**Work instruction**
Retype the listing below, keeping every line the same.

**Information provided**
________________________________________

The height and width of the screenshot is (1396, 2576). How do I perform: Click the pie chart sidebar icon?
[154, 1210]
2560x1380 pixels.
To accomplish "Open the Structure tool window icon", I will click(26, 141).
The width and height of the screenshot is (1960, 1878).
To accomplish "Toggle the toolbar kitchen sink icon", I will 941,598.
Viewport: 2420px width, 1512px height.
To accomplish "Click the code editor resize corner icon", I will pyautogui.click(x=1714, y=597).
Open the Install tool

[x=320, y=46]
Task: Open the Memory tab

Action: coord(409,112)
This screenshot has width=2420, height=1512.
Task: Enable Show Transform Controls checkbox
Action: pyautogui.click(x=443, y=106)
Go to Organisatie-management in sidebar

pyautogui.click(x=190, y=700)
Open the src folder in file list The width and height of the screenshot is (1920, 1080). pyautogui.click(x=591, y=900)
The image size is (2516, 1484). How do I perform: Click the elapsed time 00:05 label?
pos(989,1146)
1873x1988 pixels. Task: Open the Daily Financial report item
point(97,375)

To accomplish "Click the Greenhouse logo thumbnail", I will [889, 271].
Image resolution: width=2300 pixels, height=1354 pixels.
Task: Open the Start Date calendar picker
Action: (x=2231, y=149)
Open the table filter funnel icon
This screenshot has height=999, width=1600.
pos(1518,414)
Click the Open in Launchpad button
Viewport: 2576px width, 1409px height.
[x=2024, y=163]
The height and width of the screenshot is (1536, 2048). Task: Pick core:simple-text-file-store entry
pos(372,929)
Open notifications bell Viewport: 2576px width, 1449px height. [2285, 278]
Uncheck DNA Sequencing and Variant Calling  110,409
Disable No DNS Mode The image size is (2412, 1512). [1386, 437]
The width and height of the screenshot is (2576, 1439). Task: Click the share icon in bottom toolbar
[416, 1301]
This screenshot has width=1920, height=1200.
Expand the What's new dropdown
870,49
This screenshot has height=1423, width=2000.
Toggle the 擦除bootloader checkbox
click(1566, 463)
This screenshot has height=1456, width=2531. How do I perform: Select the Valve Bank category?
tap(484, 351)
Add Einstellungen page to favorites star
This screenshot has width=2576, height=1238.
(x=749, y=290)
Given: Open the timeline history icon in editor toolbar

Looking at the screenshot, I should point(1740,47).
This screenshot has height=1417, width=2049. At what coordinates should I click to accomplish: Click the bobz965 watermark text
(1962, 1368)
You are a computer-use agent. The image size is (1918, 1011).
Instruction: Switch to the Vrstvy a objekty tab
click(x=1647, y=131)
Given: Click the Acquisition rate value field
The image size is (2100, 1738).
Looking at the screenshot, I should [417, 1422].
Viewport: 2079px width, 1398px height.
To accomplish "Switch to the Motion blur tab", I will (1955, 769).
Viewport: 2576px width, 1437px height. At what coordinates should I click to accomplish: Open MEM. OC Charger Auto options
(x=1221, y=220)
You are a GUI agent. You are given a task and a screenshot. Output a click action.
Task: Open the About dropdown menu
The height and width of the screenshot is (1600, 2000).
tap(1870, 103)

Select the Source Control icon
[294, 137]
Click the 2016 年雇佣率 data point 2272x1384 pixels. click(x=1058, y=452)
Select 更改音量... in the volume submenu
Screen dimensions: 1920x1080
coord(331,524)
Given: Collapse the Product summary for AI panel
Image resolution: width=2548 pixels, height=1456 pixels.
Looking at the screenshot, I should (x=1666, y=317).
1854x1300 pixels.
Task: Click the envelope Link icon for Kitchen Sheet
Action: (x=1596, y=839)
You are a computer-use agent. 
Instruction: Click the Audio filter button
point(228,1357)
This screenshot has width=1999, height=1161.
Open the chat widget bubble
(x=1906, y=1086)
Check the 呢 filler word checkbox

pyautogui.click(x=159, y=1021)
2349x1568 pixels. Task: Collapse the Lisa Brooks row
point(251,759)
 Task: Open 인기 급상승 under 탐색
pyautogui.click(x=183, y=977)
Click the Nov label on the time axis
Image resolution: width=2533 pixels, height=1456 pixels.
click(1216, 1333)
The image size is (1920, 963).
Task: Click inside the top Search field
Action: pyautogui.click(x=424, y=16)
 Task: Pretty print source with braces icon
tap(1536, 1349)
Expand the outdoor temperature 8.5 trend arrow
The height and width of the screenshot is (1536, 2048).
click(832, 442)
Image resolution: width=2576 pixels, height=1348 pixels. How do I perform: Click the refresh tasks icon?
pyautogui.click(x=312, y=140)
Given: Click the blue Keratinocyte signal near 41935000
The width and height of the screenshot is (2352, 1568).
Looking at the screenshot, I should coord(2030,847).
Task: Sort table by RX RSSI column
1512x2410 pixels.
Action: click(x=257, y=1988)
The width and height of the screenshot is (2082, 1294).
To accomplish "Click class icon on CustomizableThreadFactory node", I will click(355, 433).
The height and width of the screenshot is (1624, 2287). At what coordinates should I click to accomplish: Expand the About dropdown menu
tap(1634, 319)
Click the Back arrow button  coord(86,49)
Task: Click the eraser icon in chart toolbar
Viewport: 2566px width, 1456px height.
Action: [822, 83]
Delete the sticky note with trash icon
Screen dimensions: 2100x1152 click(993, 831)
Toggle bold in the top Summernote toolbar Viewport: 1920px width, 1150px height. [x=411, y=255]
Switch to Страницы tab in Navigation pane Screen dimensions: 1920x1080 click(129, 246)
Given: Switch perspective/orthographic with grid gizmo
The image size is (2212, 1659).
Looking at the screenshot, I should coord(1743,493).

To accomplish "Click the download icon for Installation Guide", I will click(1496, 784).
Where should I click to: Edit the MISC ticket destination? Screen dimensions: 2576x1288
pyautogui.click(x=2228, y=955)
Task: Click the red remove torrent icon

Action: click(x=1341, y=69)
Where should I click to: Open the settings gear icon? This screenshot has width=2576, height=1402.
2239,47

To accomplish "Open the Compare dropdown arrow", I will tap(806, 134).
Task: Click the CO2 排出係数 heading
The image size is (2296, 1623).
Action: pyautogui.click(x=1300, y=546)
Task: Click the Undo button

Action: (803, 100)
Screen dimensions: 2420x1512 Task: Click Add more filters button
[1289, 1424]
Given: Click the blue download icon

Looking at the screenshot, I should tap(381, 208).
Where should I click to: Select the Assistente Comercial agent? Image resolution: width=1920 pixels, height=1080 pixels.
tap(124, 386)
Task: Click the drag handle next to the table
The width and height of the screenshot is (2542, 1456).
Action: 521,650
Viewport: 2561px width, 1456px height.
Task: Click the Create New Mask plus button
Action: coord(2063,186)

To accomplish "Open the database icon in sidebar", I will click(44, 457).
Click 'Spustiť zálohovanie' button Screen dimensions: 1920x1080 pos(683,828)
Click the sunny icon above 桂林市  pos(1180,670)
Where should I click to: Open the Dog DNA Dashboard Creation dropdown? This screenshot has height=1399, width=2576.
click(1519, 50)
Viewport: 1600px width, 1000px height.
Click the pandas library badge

________________________________________

**Result of this exercise**
The height and width of the screenshot is (1396, 2576). How do I perform: Click the pie chart sidebar icon?
[154, 1210]
2560x1380 pixels.
To accomplish "Open the Structure tool window icon", I will click(26, 141).
The width and height of the screenshot is (1960, 1878).
To accomplish "Toggle the toolbar kitchen sink icon", I will 941,598.
Viewport: 2420px width, 1512px height.
To accomplish "Click the code editor resize corner icon", I will pyautogui.click(x=1714, y=597).
Open the Install tool

[x=320, y=46]
Task: Open the Memory tab

Action: coord(409,112)
This screenshot has width=2420, height=1512.
Task: Enable Show Transform Controls checkbox
Action: pyautogui.click(x=443, y=106)
Go to Organisatie-management in sidebar

pyautogui.click(x=190, y=700)
Open the src folder in file list The width and height of the screenshot is (1920, 1080). pyautogui.click(x=591, y=900)
The image size is (2516, 1484). How do I perform: Click the elapsed time 00:05 label?
pos(989,1146)
1873x1988 pixels. Task: Open the Daily Financial report item
point(97,375)

To accomplish "Click the Greenhouse logo thumbnail", I will [889, 271].
Image resolution: width=2300 pixels, height=1354 pixels.
Task: Open the Start Date calendar picker
Action: (x=2231, y=149)
Open the table filter funnel icon
This screenshot has height=999, width=1600.
pos(1518,414)
Click the Open in Launchpad button
Viewport: 2576px width, 1409px height.
[x=2024, y=163]
The height and width of the screenshot is (1536, 2048). Task: Pick core:simple-text-file-store entry
pos(372,929)
Open notifications bell Viewport: 2576px width, 1449px height. [2285, 278]
Uncheck DNA Sequencing and Variant Calling  110,409
Disable No DNS Mode The image size is (2412, 1512). [1386, 437]
The width and height of the screenshot is (2576, 1439). Task: Click the share icon in bottom toolbar
[416, 1301]
This screenshot has width=1920, height=1200.
Expand the What's new dropdown
870,49
This screenshot has height=1423, width=2000.
Toggle the 擦除bootloader checkbox
click(1566, 463)
This screenshot has height=1456, width=2531. How do I perform: Select the Valve Bank category?
tap(484, 351)
Add Einstellungen page to favorites star
This screenshot has width=2576, height=1238.
(x=749, y=290)
Given: Open the timeline history icon in editor toolbar

Looking at the screenshot, I should point(1740,47).
This screenshot has height=1417, width=2049. At what coordinates should I click to accomplish: Click the bobz965 watermark text
(1962, 1368)
You are a computer-use agent. The image size is (1918, 1011).
Instruction: Switch to the Vrstvy a objekty tab
click(x=1647, y=131)
Given: Click the Acquisition rate value field
The image size is (2100, 1738).
Looking at the screenshot, I should [417, 1422].
Viewport: 2079px width, 1398px height.
To accomplish "Switch to the Motion blur tab", I will (1955, 769).
Viewport: 2576px width, 1437px height. At what coordinates should I click to accomplish: Open MEM. OC Charger Auto options
(x=1221, y=220)
You are a GUI agent. You are given a task and a screenshot. Output a click action.
Task: Open the About dropdown menu
The height and width of the screenshot is (1600, 2000).
tap(1870, 103)

Select the Source Control icon
[294, 137]
Click the 2016 年雇佣率 data point 2272x1384 pixels. click(x=1058, y=452)
Select 更改音量... in the volume submenu
Screen dimensions: 1920x1080
coord(331,524)
Given: Collapse the Product summary for AI panel
Image resolution: width=2548 pixels, height=1456 pixels.
Looking at the screenshot, I should (x=1666, y=317).
1854x1300 pixels.
Task: Click the envelope Link icon for Kitchen Sheet
Action: (x=1596, y=839)
You are a computer-use agent. 
Instruction: Click the Audio filter button
point(228,1357)
This screenshot has width=1999, height=1161.
Open the chat widget bubble
(x=1906, y=1086)
Check the 呢 filler word checkbox

pyautogui.click(x=159, y=1021)
2349x1568 pixels. Task: Collapse the Lisa Brooks row
point(251,759)
 Task: Open 인기 급상승 under 탐색
pyautogui.click(x=183, y=977)
Click the Nov label on the time axis
Image resolution: width=2533 pixels, height=1456 pixels.
click(1216, 1333)
The image size is (1920, 963).
Task: Click inside the top Search field
Action: pyautogui.click(x=424, y=16)
 Task: Pretty print source with braces icon
tap(1536, 1349)
Expand the outdoor temperature 8.5 trend arrow
The height and width of the screenshot is (1536, 2048).
click(832, 442)
Image resolution: width=2576 pixels, height=1348 pixels. How do I perform: Click the refresh tasks icon?
pyautogui.click(x=312, y=140)
Given: Click the blue Keratinocyte signal near 41935000
The width and height of the screenshot is (2352, 1568).
Looking at the screenshot, I should coord(2030,847).
Task: Sort table by RX RSSI column
1512x2410 pixels.
Action: click(x=257, y=1988)
The width and height of the screenshot is (2082, 1294).
To accomplish "Click class icon on CustomizableThreadFactory node", I will click(355, 433).
The height and width of the screenshot is (1624, 2287). At what coordinates should I click to accomplish: Expand the About dropdown menu
tap(1634, 319)
Click the Back arrow button  coord(86,49)
Task: Click the eraser icon in chart toolbar
Viewport: 2566px width, 1456px height.
Action: [822, 83]
Delete the sticky note with trash icon
Screen dimensions: 2100x1152 click(993, 831)
Toggle bold in the top Summernote toolbar Viewport: 1920px width, 1150px height. [x=411, y=255]
Switch to Страницы tab in Navigation pane Screen dimensions: 1920x1080 click(129, 246)
Given: Switch perspective/orthographic with grid gizmo
The image size is (2212, 1659).
Looking at the screenshot, I should coord(1743,493).

To accomplish "Click the download icon for Installation Guide", I will click(1496, 784).
Where should I click to: Edit the MISC ticket destination? Screen dimensions: 2576x1288
pyautogui.click(x=2228, y=955)
Task: Click the red remove torrent icon

Action: click(x=1341, y=69)
Where should I click to: Open the settings gear icon? This screenshot has width=2576, height=1402.
2239,47

To accomplish "Open the Compare dropdown arrow", I will tap(806, 134).
Task: Click the CO2 排出係数 heading
The image size is (2296, 1623).
Action: pyautogui.click(x=1300, y=546)
Task: Click the Undo button

Action: (803, 100)
Screen dimensions: 2420x1512 Task: Click Add more filters button
[1289, 1424]
Given: Click the blue download icon

Looking at the screenshot, I should tap(381, 208).
Where should I click to: Select the Assistente Comercial agent? Image resolution: width=1920 pixels, height=1080 pixels.
tap(124, 386)
Task: Click the drag handle next to the table
The width and height of the screenshot is (2542, 1456).
Action: 521,650
Viewport: 2561px width, 1456px height.
Task: Click the Create New Mask plus button
Action: coord(2063,186)

To accomplish "Open the database icon in sidebar", I will click(44, 457).
Click 'Spustiť zálohovanie' button Screen dimensions: 1920x1080 pos(683,828)
Click the sunny icon above 桂林市  pos(1180,670)
Where should I click to: Open the Dog DNA Dashboard Creation dropdown? This screenshot has height=1399, width=2576.
click(1519, 50)
Viewport: 1600px width, 1000px height.
Click the pandas library badge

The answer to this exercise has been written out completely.